- 本文 -

糖尿病のある患者に安全な歯科治療を行うには
糖尿病のコントロールが十分に行われていない方の歯周病の罹患率は、健康な人よりも高く、何らかの口腔内の常在菌に対して感染が起こっている可能性はきわめて高い。
お口の中の常在菌を含めた細菌感染によって歯肉が炎症を起こし、さらに糖尿病になると、より感染しやすい全身状態になってしまいます。
歯科領域に限らず、何らかの観血的な処置を施そうとする場合には、糖尿病コントロールが良くなってから施術することが望ましい。しかし、口腔内の処置を始める段階で糖尿病コントロールが悪いことが判明したからといって、歯科治療を一切行わないことはできない。
特に抜歯などの観血的な処置をする場合、血糖値が高い低いということだけで判断をせず、基礎疾患や起こりうる合併症を念頭に、どのような処置を選択するのかということを常に考えなければならない。
また、糖尿病コントロールが悪い場合に対して口腔内の手術を行う際は、医科歯科連携を行い、経口血糖降下薬やインシュリンの投与をこれまで通り継続してよいのか確認することが重要になる場合もある。
35~44歳の2型糖尿病患者は、糖尿病のない健康な方と比べて歯周病有病率が10%以上高いことがよく知られている。食事療法や運動療法がなかなか行えない高齢者や認知症患者の方が糖尿病コントロールが不十分なイメージがあるが、実は30代、40代の働き盛りの人たちの方が糖尿病コントロールがうまくいっていない。

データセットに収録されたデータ
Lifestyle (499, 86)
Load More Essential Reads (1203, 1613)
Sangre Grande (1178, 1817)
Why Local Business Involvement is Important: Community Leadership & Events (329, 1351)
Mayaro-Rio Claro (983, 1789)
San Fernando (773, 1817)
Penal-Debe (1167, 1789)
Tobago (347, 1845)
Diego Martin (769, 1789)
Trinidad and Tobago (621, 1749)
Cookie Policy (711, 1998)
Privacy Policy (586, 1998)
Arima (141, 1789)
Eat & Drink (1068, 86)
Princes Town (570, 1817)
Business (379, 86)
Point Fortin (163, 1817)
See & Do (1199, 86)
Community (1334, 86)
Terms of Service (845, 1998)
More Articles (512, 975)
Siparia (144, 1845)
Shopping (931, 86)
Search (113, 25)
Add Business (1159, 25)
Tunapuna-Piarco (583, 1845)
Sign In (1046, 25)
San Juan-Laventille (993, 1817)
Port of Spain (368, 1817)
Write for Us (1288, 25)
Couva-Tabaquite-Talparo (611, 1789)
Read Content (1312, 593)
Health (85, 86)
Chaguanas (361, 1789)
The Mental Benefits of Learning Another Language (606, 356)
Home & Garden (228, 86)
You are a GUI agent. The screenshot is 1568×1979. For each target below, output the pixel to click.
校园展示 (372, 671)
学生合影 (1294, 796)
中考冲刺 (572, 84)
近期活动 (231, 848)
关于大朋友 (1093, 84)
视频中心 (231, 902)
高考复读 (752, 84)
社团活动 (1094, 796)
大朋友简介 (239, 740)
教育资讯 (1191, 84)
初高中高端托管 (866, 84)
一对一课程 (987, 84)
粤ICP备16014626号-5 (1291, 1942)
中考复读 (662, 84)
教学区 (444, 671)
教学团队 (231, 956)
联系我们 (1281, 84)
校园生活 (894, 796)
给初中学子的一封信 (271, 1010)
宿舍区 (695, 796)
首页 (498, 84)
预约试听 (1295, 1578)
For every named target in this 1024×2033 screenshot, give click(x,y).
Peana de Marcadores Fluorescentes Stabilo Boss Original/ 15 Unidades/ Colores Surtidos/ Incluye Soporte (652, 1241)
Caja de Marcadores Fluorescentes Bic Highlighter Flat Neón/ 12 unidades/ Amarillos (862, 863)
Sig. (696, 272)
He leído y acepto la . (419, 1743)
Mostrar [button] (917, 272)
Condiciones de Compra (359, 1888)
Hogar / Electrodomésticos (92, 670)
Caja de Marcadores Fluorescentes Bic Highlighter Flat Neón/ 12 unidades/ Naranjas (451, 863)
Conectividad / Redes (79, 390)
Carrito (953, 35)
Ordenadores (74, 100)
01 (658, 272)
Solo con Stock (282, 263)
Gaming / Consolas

- 課題 A -
次の(i)〜(iii)が糖尿病と歯科治療に関する文章の内容と一致するかを「はい」か「いいえ」で答え、判断の根拠となる箇所を文章からそのまま引用してください。
(i) 口腔内の処置を始める段階で糖尿病コントロールが悪いと判明した場合、歯科治療は一切行うべきではない。
(ii) 35~44歳の2型糖尿病患者は、糖尿病のない健康な人と比べて歯周病有病率が10%以上高い。
(iii) 30代、40代の人よりも、高齢者や認知症患者の方が糖尿病コントロールがうまくいっていない。
- 課題 B -
糖尿病と歯科治療に関する文章を、最後の文の後から書き継いでください。
これらのデータは、糖尿病と歯科治療に関する文章とは関係がありません。

- 解答 A -
(i) いいえ。「口腔内の処置を始める段階で糖尿病コントロールが悪いことが判明したからといって、歯科治療を一切行わないことはできない。」
(ii) はい。「35~44歳の2型糖尿病患者は、糖尿病のない健康な方と比べて歯周病有病率が10%以上高いことがよく知られている。」
(iii) いいえ。「実は30代、40代の働き盛りの人たちの方が糖尿病コントロールがうまくいっていない。」

- 解答 B -
糖尿病のお薬や治療をされているが、目標とするHbA1cに至っていない「医療的イナーシャ」というものがおり、それが将来的な歯周病の発症、それに伴う歯科疾患の予備軍となっている。こういった方々が高齢になり、自分で自覚症状等を訴えることができなくなった場合は、今まで以上に医科歯科連携を密にして、最良の歯科治療を行うことが肝要である。
糖尿病のコントロールが不良の患者さんに対して歯周病治療を優先させると、HbA1cは大きく低下するということがわかっている。そのため、糖尿病患者さんのHbA1cが高値もしくは目標値に達していなかったとしても、積極的に歯科治療が必要です。
いずれは経口摂取ができなくなる日が来るとしても、残された時間の中で少しでも口から食べられるように、もしくは味だけでもわかっていただけるように我々医療従事者は、これまで以上に口腔管理をして参りたいと思います。